VyacheslavPritykin commented Oct 25, 2022

I've updated the implementation:

  • eliminated crazy CPU consumption on those while loops when a reading process is waiting for the writing one and visa versa
  • moved the implementation in the async methods to not lock the threads and prevent thread starvation when the stream is accessed via async read/write methods.
  • added a getter for the Position property to track the reading progress

Note that I used async synchronization primitives from the https://github.com/StephenCleary/AsyncEx

#nullable enable

using System;
using System.IO;
using System.Threading;
using System.Threading.Tasks;
using Nito.AsyncEx;

public sealed class ThroughStream : Stream
{
    private readonly AsyncLock _asyncLock = new();
    private readonly AsyncManualResetEvent _hasBufferToReadInEvent = new(false);
    private readonly AsyncManualResetEvent _bufferWasFilledEvent = new(false);
    private bool _hasLastReadingEnded = true;

    private bool _isOpen = true;
    private bool _isWritable = true;
    private bool _isWriting;

    private long _position;
    private byte[]? _readBuffer;
    private int _readCount;
    private int _readOffset;
    public override bool CanRead => true;
    public override bool CanSeek => false;

    public override bool CanWrite
    {
        get
        {
            using (_asyncLock.Lock())
            {
                return _isWritable;
            }
        }
    }

    public override long Length => throw new NotImplementedException();

    public override long Position
    {
        get => _position;
        set => throw new NotImplementedException();
    }

    private bool HasBufferToReadIn
    {
        set
        {
            if (value)

■ **Data**

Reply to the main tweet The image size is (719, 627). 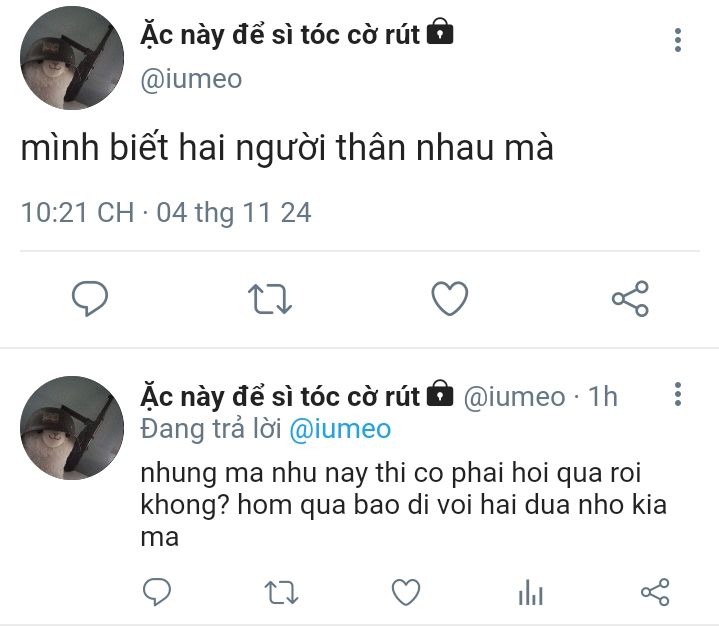point(90,298)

■ **Tasks to complete**
• A. Answer these from the ThroughStream comment:
(i) Whose repository supplied the async synchronization primitives?
(ii) What happens when code tries to set the Position property?
(iii) What value does CanSeek return?
• B. Duplicate the part of the ThroughStream comment starting with "private long _position;" and going on through "using (_asyncLock.Lock())".
• C. Go on with the ThroughStream comment from the point where it stops.

■ **Exercise responses**
• A.
(i) StephenCleary's AsyncEx repository (https://github.com/StephenCleary/AsyncEx).
(ii) It throws a NotImplementedException.
(iii) false

• B.
private long _position;
    private byte[]? _readBuffer;
    private int _readCount;
    private int _readOffset;
    public override bool CanRead => true;
    public override bool CanSeek => false;

    public override bool CanWrite
    {
        get
        {
            using (_asyncLock.Lock())

• C.
            {
                _hasBufferToReadInEvent.Set();
                _bufferWasFilledEvent.Reset();
            }
            else
            {
                _hasBufferToReadInEvent.Reset();
                _bufferWasFilledEvent.Set();
            }
        }
    }

    /// <summary>
    ///     Before closing the stream please call the EndWrite method to mark the data end.
    ///     Otherwise the Reader won't be able to read the stream to the end.
    /// </summary>
    public override void Close()
    {
        using (_asyncLock.Lock())
        {
            _isOpen = false;
            EndWriteInternal();

            base.Close();
        }
    }

    /// <summary>
    ///     When the data writing is done, call this method to mark the data end.
    /// </summary>
    public void EndWrite()
    {
        using (_asyncLock.Lock())
        {
            if (!_isOpen) throw new InvalidOperationException("The stream is closed");
            if (!_isWritable) throw new InvalidOperationException("EndWrite can only be called once");

            EndWriteInternal();
        }
    }

    private void EndWriteInternal()
    {
        _isWritable = false;
        _readBuffer = null;
        HasBufferToReadIn = false;
    }

    /// <summary>
    ///     Write data to the stream reader. If there is no Read request, this method will wait until there is one.
    /// </summary>
    public override void Write(byte[] buffer, int offset, int count)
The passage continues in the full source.